§ **About this task**
Would you retype, word for word, only the lines from the one holding "Screen dimensions: 904x778" through the final line of the entries below, without the pictures?

Pixel coordinate grounding data:
━━━━━━━━━━━━━━━━━━━━━━━━━━━━━━
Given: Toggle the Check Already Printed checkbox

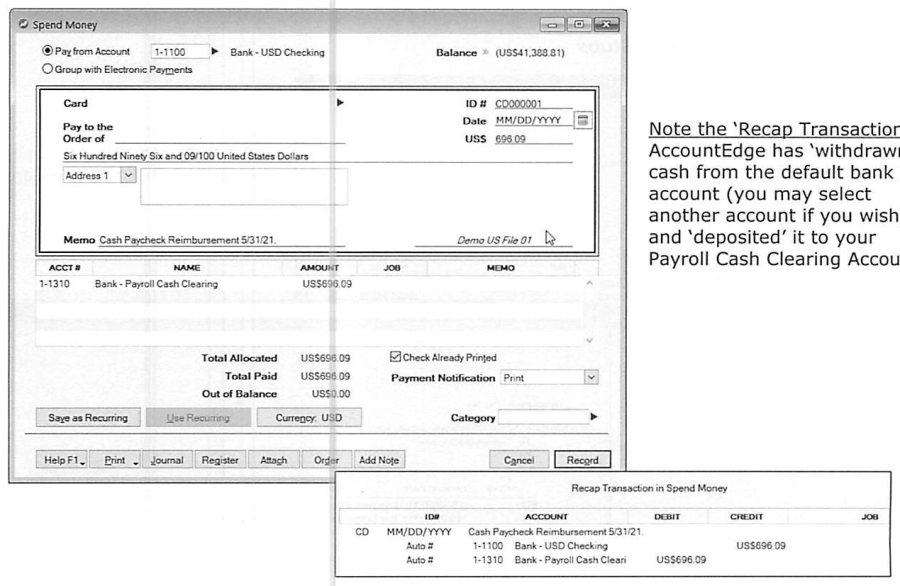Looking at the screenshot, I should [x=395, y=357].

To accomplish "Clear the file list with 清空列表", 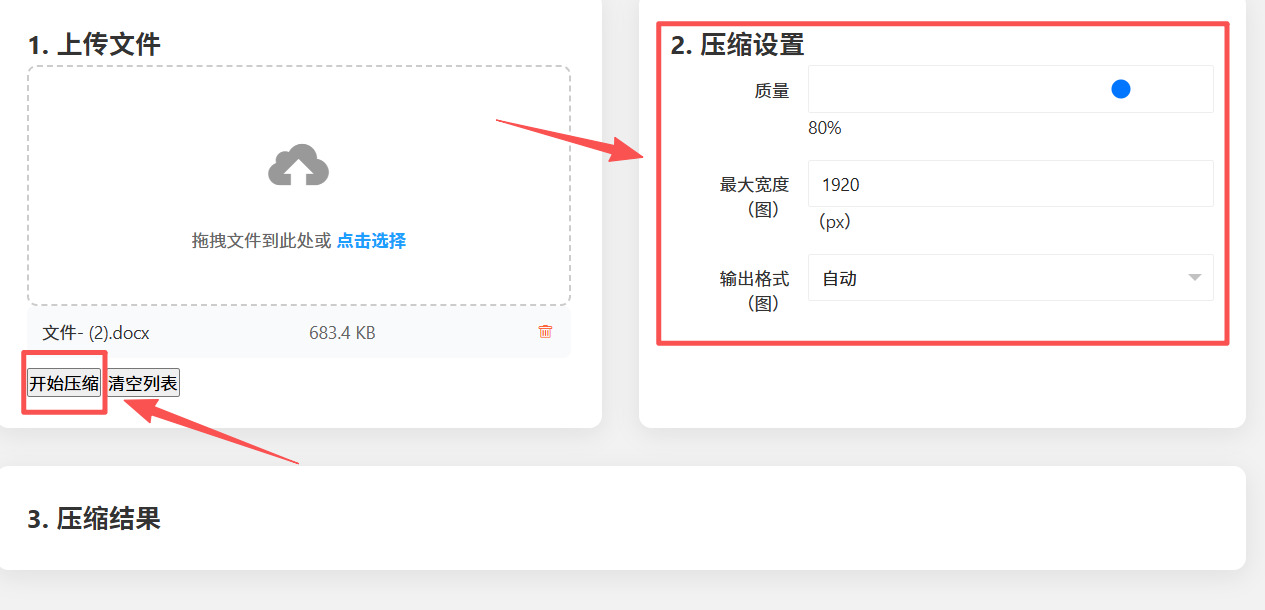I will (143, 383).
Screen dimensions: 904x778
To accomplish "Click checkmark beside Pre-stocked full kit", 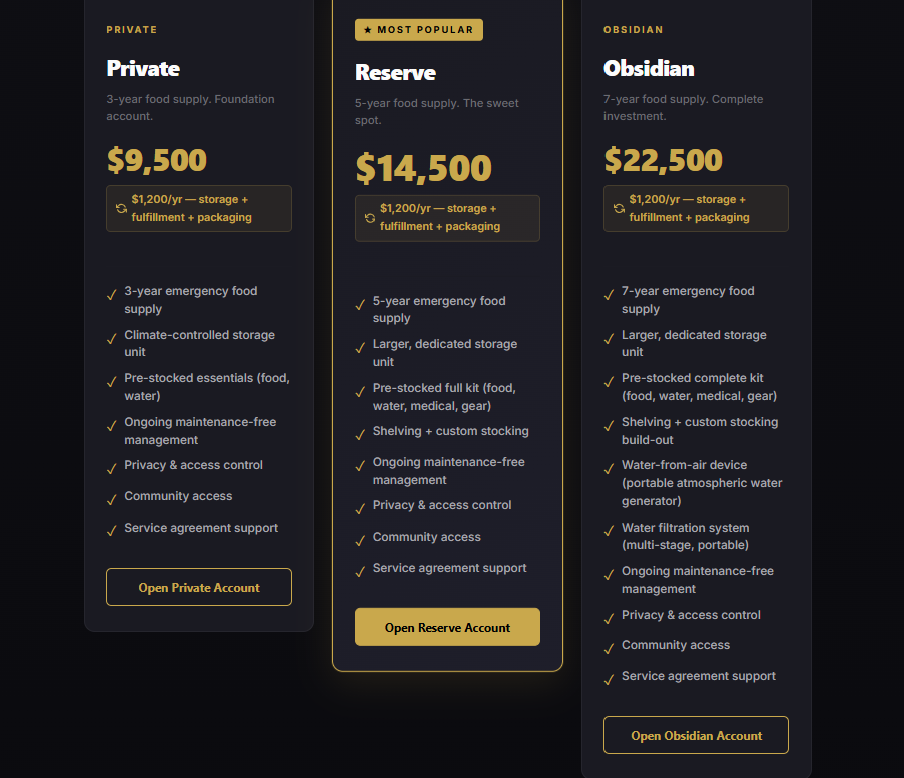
━━━━━━━━━━━━━━━━━━━━━━━━━━━━━━
§ **Answer to the problem**
Screen dimensions: 904x778
To accomplish "Click checkmark beside Pre-stocked full kit", 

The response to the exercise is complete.